* Selected passage
────────

Probabilistic heat wave forecast validation over Europe from the ECCC-GEM forecasts. Rows are for different initialization dates as indicated in the headers of each panel; columns are for (left) discrete forecasts of daily temperature and (remaining columns) the window distribution with the indicated w parameter yielding averages over the indicated windows centered on 20 Jul 2018. Contours show 2-m air temperature from ERA5 averaged over the same windows. Stippling shows the area where extreme heat (≥95th percentile) for the averaging period exists in ERA5. Gray shades indicate the number of ensemble members predicting an extreme event for the averaging period; the color spectrum beneath each panel shows the proportional area for each value. Two Brier scores are shown above each panel, calculated over the domain.

Fig. 11.

Probabilistic heat wave forecast validation over Europe from the ECCC-GEM forecasts. Rows are for different initialization dates as indicated in the headers of each panel; columns are for (left) discrete forecasts of daily temperature and (remaining columns) the window distribution with the indicated w parameter yielding averages over the indicated windows centered on 20 Jul 2018. Contours show 2-m air temperature from ERA5 averaged over the same windows. Stippling shows the area where extreme heat (≥95th percentile) for the averaging period exists in ERA5. Gray shades indicate the number of ensemble members predicting an extreme event for the averaging period; the color spectrum beneath each panel shows the proportional area for each value. Two Brier scores are shown above each panel, calculated over the domain.

## 4. Discussion

We have presented a general framework to transition numerical predictions seamlessly from discrete (valid on the shortest time interval of forecast data, i.e., daily values in these examples) to time-mean (multiple days) periods of validation that can be applied to deterministic or probabilistic forecasts of both continuous and noncontinuous (e.g., binary) variables on subseasonal time scales. The technique presents a general solution to transition from discrete daily weather forecasts to any sort of weighting approach that might be applied to time-average forecasts at longer leads. The two-parameter Hill function can be used to blend the two types of forecasts in a way that controls the transition rate from one to the other and the crossover point beyond which the time-averaged forecast receives more weight than the discrete forecast. This approach provides more control than either the Poisson or window weights which have been used for this purpose in previous studies. The technique applies a Kronecker delta weight to designate discrete forecasts and examples for time-averaged forecasts using both Poisson function weights and uniform window weighting with a window that widens with increasing lead time, although any form of time-averaging can be used.

────────

* Exercise tasks
[a] How would you put this sentence from the forecast-validation passage into Spanish: "This approach provides more control than either the Poisson or window weights which have been used for this purpose in previous studies."
[b] Can you rewrite the entries from the line with "You are a GUI" to the line with "(x=1104, y=310)" as a Markdown table with the columns Row and Line, one row per line, leaving out any blank lines?

* Dataset records
────────

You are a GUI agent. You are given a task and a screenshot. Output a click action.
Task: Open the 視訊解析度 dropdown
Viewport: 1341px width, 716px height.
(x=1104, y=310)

────────

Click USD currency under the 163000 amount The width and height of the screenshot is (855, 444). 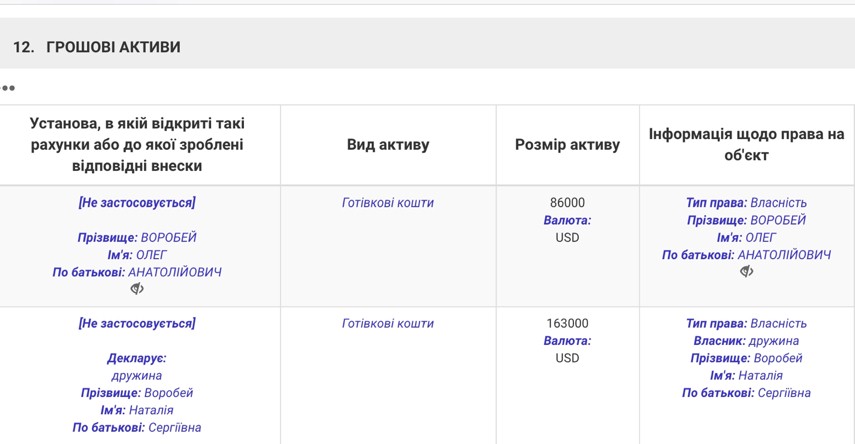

────────

* The solutions
[a] Este enfoque ofrece más control que los pesos de Poisson o de ventana que se han utilizado con este fin en estudios anteriores.

[b]
| Row | Line |
|---|---|
| 1 | You are a GUI agent. You are given a task and a screenshot. Output a click action. |
| 2 | Task: Open the 視訊解析度 dropdown |
| 3 | Viewport: 1341px width, 716px height. |
| 4 | (x=1104, y=310) |